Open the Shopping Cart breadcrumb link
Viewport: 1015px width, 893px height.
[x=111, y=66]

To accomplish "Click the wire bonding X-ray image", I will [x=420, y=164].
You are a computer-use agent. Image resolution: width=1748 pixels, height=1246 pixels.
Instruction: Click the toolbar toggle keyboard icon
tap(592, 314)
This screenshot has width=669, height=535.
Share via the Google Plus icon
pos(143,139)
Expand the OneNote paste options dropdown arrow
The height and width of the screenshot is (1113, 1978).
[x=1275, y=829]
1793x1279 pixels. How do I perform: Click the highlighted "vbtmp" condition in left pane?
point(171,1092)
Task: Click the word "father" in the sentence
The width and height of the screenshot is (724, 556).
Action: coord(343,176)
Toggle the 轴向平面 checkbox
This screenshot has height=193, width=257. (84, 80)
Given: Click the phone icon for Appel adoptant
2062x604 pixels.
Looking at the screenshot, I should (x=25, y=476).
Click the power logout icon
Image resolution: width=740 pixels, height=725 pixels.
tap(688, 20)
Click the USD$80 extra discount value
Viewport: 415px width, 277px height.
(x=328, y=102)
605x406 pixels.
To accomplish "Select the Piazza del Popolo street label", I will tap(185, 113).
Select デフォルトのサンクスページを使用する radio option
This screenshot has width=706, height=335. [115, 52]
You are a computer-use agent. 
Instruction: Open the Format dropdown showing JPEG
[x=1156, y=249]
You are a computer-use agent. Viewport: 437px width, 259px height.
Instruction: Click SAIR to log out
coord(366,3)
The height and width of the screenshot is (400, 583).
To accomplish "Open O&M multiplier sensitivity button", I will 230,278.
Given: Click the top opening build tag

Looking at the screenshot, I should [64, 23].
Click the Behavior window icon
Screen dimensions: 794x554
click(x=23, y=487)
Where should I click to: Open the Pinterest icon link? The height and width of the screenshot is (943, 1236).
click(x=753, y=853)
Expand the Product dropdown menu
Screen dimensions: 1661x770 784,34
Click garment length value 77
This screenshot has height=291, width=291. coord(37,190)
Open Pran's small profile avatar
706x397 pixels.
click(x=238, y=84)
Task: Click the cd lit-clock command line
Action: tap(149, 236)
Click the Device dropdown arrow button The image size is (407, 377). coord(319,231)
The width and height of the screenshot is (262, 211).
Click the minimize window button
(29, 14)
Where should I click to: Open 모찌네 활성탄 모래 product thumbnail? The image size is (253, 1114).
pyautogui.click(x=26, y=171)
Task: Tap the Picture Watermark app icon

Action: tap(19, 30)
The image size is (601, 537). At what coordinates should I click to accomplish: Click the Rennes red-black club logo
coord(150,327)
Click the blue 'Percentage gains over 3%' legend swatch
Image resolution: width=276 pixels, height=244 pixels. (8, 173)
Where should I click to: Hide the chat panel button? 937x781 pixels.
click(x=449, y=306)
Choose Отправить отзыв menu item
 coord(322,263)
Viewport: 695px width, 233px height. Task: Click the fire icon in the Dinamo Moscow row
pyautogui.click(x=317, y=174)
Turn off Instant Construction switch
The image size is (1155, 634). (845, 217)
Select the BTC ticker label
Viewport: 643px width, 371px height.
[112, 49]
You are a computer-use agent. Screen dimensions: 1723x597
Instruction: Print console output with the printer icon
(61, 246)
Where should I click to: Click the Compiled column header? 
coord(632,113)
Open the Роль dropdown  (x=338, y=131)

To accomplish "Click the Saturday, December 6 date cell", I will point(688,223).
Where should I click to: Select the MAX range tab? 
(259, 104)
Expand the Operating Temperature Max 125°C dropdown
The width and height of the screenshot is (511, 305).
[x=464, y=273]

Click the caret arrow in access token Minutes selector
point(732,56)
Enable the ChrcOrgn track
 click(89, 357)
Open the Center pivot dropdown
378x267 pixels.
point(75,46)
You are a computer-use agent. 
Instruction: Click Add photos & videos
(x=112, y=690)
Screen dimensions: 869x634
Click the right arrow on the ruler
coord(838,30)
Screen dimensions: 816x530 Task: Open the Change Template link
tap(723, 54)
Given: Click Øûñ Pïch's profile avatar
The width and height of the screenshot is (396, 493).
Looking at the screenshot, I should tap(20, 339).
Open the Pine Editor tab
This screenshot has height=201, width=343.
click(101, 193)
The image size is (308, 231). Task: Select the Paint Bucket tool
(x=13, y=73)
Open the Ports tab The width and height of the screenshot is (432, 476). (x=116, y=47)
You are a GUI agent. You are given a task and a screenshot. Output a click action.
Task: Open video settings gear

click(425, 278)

● Short exercise:
Copy every entry above word for word, with nothing changed or left out.

● Exercise solution:
Open the Shopping Cart breadcrumb link
Viewport: 1015px width, 893px height.
[x=111, y=66]

To accomplish "Click the wire bonding X-ray image", I will [x=420, y=164].
You are a computer-use agent. Image resolution: width=1748 pixels, height=1246 pixels.
Instruction: Click the toolbar toggle keyboard icon
tap(592, 314)
This screenshot has width=669, height=535.
Share via the Google Plus icon
pos(143,139)
Expand the OneNote paste options dropdown arrow
The height and width of the screenshot is (1113, 1978).
[x=1275, y=829]
1793x1279 pixels. How do I perform: Click the highlighted "vbtmp" condition in left pane?
point(171,1092)
Task: Click the word "father" in the sentence
The width and height of the screenshot is (724, 556).
Action: coord(343,176)
Toggle the 轴向平面 checkbox
This screenshot has height=193, width=257. (84, 80)
Given: Click the phone icon for Appel adoptant
2062x604 pixels.
Looking at the screenshot, I should (x=25, y=476).
Click the power logout icon
Image resolution: width=740 pixels, height=725 pixels.
tap(688, 20)
Click the USD$80 extra discount value
Viewport: 415px width, 277px height.
(x=328, y=102)
605x406 pixels.
To accomplish "Select the Piazza del Popolo street label", I will tap(185, 113).
Select デフォルトのサンクスページを使用する radio option
This screenshot has width=706, height=335. [115, 52]
You are a computer-use agent. 
Instruction: Open the Format dropdown showing JPEG
[x=1156, y=249]
You are a computer-use agent. Viewport: 437px width, 259px height.
Instruction: Click SAIR to log out
coord(366,3)
The height and width of the screenshot is (400, 583).
To accomplish "Open O&M multiplier sensitivity button", I will 230,278.
Given: Click the top opening build tag

Looking at the screenshot, I should [64, 23].
Click the Behavior window icon
Screen dimensions: 794x554
click(x=23, y=487)
Where should I click to: Open the Pinterest icon link? The height and width of the screenshot is (943, 1236).
click(x=753, y=853)
Expand the Product dropdown menu
Screen dimensions: 1661x770 784,34
Click garment length value 77
This screenshot has height=291, width=291. coord(37,190)
Open Pran's small profile avatar
706x397 pixels.
click(x=238, y=84)
Task: Click the cd lit-clock command line
Action: tap(149, 236)
Click the Device dropdown arrow button The image size is (407, 377). coord(319,231)
The width and height of the screenshot is (262, 211).
Click the minimize window button
(29, 14)
Where should I click to: Open 모찌네 활성탄 모래 product thumbnail? The image size is (253, 1114).
pyautogui.click(x=26, y=171)
Task: Tap the Picture Watermark app icon

Action: tap(19, 30)
The image size is (601, 537). At what coordinates should I click to accomplish: Click the Rennes red-black club logo
coord(150,327)
Click the blue 'Percentage gains over 3%' legend swatch
Image resolution: width=276 pixels, height=244 pixels. (8, 173)
Where should I click to: Hide the chat panel button? 937x781 pixels.
click(x=449, y=306)
Choose Отправить отзыв menu item
 coord(322,263)
Viewport: 695px width, 233px height. Task: Click the fire icon in the Dinamo Moscow row
pyautogui.click(x=317, y=174)
Turn off Instant Construction switch
The image size is (1155, 634). (845, 217)
Select the BTC ticker label
Viewport: 643px width, 371px height.
[112, 49]
You are a computer-use agent. Screen dimensions: 1723x597
Instruction: Print console output with the printer icon
(61, 246)
Where should I click to: Click the Compiled column header? 
coord(632,113)
Open the Роль dropdown  (x=338, y=131)

To accomplish "Click the Saturday, December 6 date cell", I will point(688,223).
Where should I click to: Select the MAX range tab? 
(259, 104)
Expand the Operating Temperature Max 125°C dropdown
The width and height of the screenshot is (511, 305).
[x=464, y=273]

Click the caret arrow in access token Minutes selector
point(732,56)
Enable the ChrcOrgn track
 click(89, 357)
Open the Center pivot dropdown
378x267 pixels.
point(75,46)
You are a computer-use agent. 
Instruction: Click Add photos & videos
(x=112, y=690)
Screen dimensions: 869x634
Click the right arrow on the ruler
coord(838,30)
Screen dimensions: 816x530 Task: Open the Change Template link
tap(723, 54)
Given: Click Øûñ Pïch's profile avatar
The width and height of the screenshot is (396, 493).
Looking at the screenshot, I should tap(20, 339).
Open the Pine Editor tab
This screenshot has height=201, width=343.
click(101, 193)
The image size is (308, 231). Task: Select the Paint Bucket tool
(x=13, y=73)
Open the Ports tab The width and height of the screenshot is (432, 476). (x=116, y=47)
You are a GUI agent. You are given a task and a screenshot. Output a click action.
Task: Open video settings gear

click(425, 278)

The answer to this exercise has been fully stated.